The CJEU began its analysis of the first question by finding that the relevant law is Article 4(1)(a) of the Data Protection Directive. This provides that the law of a member state will apply to processing that is: “carried out in the context of the activities of an establishment of the controller on the territory of the Member State …” (paragraph 23). The CJEU went on to find that this meant that a member state’s data protection law would apply to a data controller that exercised “through stable arrangements … a real and effective activity—even a minimal one—in the context of which that processing is carried out.”  

The court went on to find that there appeared to be a couple of factors that seemed particularly relevant when considering whether a data processing operation was established in a member state. The first was that Weltimmo was running a property-dealing site that appeared to be targeted at the Hungarian market as it concerned Hungarian houses and was written in Hungarian. The second was that the controller had a representative in Hungary, who was responsible for debt recovery and had represented Weltimmo in Court (paragraph 66). Other factors mentioned by the court were that Weltimmo had a Hungarian bank account and a postal address. However, the court found it to be totally irrelevant that the data subjects who had complained were themselves Hungarian (paragraph 40). It is worth noting that the CJEU seems to envisage that this question of jurisdiction is a matter for the Hungarian DPA alone. The CJEU did not appear to envisage any role for the Slovakian authority in this decision. It should also be noted that the CJEU was at pains to make clear that the function of verifying the facts of the case at issue was one for the Hungarian court, not it (paragraph 33).

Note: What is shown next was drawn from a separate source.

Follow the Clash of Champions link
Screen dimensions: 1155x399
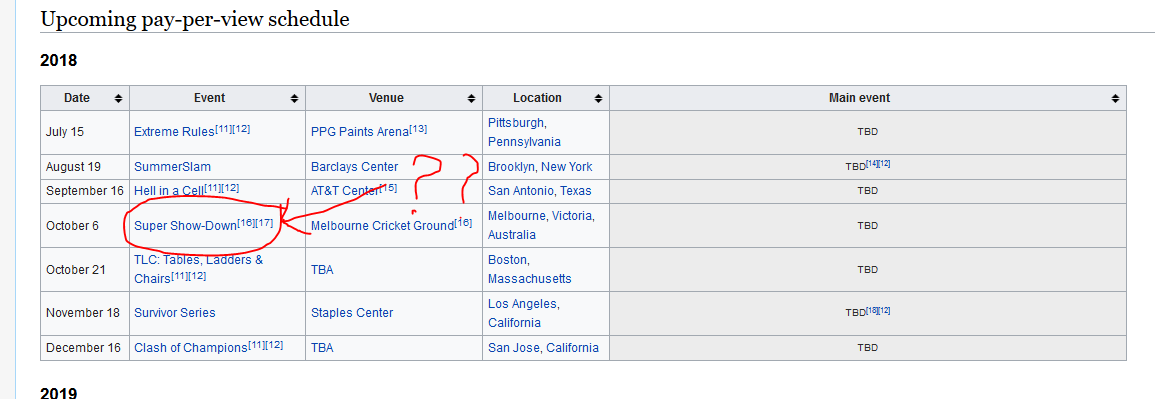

The CJEU then turned to the second question and considered what should happen where a DPA finds that it does not have jurisdiction to respond to a complaint that had been made to it. The court held that DPAs may investigate complaints received “irrespective of the applicable law and before even knowing which national law is applicable to the processing in question.” But if that authority should conclude that the law of another member state applies, then it could not impose penalties outside its own territory. In that case, it would have to “request the supervisory authority of that other Member State to establish an infringement of that law and to impose penalties if that law permits, based, where necessary, on the information which the authority of the first Member State has transmitted to it.” It might then happen that “supervisory authority to which … a complaint has been submitted may find it necessary to carry out other investigations, on the instructions of the supervisory authority of the other Member State” (paragraph 57-58).

Of course it is not yet clear what precise impact this judgment will have upon the trilogue negotiations that the EU’s legislature is now conducting in relation to data protection reform. But the CJEU’s clear analysis of the jurisdiction and responsibilities of different DPAs must be of assistance and hopefully will enable the EU to bring those negotiations to a close.